__TEXT TO READ__
begin

It takes Sam 20 minutes to drive two and a half miles, and the trip's not over. He hops on an ATV to travel deeper into the woods. Leonard Sam is dressed in a blaze orange hat and hunting jacket for safety. Before the hunt, he throws tobacco on the ground. He's asking the Great Spirit to keep him safe as he heads out to hunt. Along with his modern hunting equipment, Sam also takes with him knowledge passed down from years of hunting culture. Sam's father taught him to hunt.
"And he'd always tell me in Ojibwe, 'The ground will tell you where to go. You don't find anything on your own, it'll tell you where to go.' And that's true .. I've seen it so many times," Sam says.
Sam walks into the woods with his rifle on his back, looking for that perfect spot. The ground tells him where it is -- he sees a faint trail about 25 yards ahead.
"They usually come from this side. There's open fields over on the right, on the east side of us. Hopefully they'll come through this way," Sam says.

end

__TASK 1__
In the hunting passage, what does Sam throw on the ground before the hunt?

__RECORDS PROVIDED__
begin

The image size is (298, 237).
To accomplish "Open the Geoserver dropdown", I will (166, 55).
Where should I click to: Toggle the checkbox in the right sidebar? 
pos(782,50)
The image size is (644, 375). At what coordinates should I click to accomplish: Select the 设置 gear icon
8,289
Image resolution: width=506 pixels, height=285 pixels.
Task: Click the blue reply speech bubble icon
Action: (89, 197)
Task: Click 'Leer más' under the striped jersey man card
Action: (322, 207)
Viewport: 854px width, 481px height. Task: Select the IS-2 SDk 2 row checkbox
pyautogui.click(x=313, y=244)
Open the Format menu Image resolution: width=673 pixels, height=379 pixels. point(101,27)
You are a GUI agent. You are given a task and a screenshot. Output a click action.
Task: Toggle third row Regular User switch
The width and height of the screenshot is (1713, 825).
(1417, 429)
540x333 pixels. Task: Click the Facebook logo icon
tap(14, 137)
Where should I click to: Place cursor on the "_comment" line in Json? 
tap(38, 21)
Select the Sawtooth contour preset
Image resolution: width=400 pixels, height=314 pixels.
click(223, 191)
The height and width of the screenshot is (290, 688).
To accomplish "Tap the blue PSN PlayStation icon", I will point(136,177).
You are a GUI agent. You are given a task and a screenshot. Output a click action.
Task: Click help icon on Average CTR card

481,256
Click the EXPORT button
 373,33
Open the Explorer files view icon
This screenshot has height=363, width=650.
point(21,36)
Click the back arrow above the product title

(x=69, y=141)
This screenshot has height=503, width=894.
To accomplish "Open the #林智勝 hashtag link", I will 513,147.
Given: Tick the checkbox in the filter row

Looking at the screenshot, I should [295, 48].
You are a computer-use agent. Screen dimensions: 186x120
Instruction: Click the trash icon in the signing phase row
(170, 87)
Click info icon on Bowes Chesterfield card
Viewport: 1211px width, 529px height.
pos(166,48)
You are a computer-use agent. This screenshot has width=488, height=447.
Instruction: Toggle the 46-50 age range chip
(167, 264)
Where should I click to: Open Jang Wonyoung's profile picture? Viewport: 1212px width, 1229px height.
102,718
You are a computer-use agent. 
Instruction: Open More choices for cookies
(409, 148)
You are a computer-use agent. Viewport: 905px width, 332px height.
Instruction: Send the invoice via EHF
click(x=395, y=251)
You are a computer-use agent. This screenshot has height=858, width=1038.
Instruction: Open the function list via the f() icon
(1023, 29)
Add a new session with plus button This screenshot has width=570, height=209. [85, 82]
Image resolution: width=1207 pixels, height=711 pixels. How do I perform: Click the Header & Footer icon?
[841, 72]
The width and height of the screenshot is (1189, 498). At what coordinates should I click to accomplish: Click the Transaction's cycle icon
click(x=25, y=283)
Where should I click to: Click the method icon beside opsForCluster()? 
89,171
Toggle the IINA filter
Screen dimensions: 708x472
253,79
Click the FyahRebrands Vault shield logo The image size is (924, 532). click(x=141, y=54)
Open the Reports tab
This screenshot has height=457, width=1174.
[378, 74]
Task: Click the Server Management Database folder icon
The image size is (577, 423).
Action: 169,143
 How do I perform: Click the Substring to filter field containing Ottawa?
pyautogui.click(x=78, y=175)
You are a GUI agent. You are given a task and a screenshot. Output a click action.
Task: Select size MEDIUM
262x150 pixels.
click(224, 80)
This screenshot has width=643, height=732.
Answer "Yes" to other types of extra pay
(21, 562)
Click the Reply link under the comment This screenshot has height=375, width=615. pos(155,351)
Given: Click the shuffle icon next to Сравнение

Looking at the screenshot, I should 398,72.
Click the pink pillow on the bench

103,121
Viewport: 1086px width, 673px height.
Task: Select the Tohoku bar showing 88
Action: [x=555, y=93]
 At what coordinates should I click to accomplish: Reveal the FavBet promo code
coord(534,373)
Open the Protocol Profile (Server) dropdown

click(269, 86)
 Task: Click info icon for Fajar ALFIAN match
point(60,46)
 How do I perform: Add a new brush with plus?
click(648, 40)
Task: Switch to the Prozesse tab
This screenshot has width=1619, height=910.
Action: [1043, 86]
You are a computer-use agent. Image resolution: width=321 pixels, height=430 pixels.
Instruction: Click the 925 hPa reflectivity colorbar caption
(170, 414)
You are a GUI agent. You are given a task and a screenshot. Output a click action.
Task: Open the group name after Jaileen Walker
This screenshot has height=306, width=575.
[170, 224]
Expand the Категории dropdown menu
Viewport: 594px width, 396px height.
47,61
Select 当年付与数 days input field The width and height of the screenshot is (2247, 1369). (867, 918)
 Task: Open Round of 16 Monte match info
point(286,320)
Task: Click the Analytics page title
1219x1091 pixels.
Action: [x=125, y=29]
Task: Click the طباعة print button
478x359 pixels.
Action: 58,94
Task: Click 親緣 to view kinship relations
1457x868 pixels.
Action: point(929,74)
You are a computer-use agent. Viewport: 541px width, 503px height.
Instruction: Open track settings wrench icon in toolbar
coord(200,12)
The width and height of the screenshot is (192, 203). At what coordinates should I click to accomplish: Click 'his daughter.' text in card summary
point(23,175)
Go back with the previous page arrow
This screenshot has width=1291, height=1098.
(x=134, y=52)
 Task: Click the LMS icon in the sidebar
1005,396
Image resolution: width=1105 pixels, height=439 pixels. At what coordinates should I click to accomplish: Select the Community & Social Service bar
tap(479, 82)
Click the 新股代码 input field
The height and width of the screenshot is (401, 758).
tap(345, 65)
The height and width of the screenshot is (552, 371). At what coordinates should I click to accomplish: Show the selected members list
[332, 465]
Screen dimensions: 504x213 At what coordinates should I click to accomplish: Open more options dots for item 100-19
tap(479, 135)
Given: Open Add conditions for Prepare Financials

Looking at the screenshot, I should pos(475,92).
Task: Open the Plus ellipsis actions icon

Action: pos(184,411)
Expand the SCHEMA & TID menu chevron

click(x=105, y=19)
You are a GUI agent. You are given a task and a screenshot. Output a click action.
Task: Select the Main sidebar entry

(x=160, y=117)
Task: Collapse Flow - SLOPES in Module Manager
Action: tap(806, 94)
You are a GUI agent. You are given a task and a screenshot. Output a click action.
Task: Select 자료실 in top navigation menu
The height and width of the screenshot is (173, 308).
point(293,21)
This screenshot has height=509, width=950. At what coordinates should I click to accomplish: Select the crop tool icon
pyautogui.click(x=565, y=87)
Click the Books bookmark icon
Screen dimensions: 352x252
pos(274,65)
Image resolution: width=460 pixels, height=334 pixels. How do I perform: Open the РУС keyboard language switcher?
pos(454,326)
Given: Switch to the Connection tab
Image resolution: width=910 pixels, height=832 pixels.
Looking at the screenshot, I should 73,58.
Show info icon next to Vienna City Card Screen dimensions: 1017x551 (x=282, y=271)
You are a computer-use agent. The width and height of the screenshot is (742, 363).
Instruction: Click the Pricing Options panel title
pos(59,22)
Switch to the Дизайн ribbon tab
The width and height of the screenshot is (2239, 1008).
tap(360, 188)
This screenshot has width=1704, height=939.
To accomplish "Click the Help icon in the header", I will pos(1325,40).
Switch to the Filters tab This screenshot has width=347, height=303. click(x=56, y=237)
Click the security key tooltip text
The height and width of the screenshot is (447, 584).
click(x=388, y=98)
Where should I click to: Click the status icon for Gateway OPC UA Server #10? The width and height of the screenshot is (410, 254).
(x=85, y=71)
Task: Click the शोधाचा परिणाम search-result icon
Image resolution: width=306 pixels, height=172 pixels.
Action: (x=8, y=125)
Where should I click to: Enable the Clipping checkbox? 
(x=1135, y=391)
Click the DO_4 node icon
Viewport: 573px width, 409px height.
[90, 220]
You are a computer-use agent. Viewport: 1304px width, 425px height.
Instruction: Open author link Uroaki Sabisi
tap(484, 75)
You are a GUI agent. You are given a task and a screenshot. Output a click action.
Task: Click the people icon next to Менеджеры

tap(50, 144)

end

__TASK 2__
Rewrite the records from their first line through the line containing "pos(782,50)", replacing "dropdown" with "menu" and keeping everything else the same.

__COMPLETE RESPONSE 1__
Tobacco.

__COMPLETE RESPONSE 2__
The image size is (298, 237).
To accomplish "Open the Geoserver menu", I will (166, 55).
Where should I click to: Toggle the checkbox in the right sidebar? 
pos(782,50)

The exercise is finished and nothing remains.